Forest fires in the Northern Hemisphere that smoulder through the winter then reignite in the spring are associated with warmer summers and can account for up to one third of the total burn area, suggests a paper published in Nature. The findings may have implications for fire management policies.
Fires that can survive the cold and wet winters of boreal (Northern Hemisphere) forests are described as overwintering (or zombie) fires. Boreal forests, despite their high latitudes, present favourable conditions for overwintering fires with deep organic soil and a warming climate, but the extent of overwintering fires in these forests and their drivers remains unclear.

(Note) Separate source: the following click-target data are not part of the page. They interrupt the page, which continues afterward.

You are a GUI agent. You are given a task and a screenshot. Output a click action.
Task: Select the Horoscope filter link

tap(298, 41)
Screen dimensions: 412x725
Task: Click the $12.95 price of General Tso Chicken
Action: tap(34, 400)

Rebecca Scholten, Sander Veraverbeke and colleagues developed an algorithm to identify overwintering fires in Alaska, USA and the Northwest Territories, Canada from 2002–2018 using field and remote sensing data. They identified that overwintering fires were responsible for 0.8% of the total burned area over the study period, but this area varied in individual years and in one year was 38%. The authors found that overwintering fires were more likely following warmer summers. They suggest that warmer temperatures allow fires to burn deeper into the organic soil, which may help to sustain them over the winter.
The authors note that although overwintering fires are relatively rare in boreal forests, as climate change increases temperatures they may become more common. They suggest that early detection and suppression of these fires could contribute to cost savings for fire management agencies.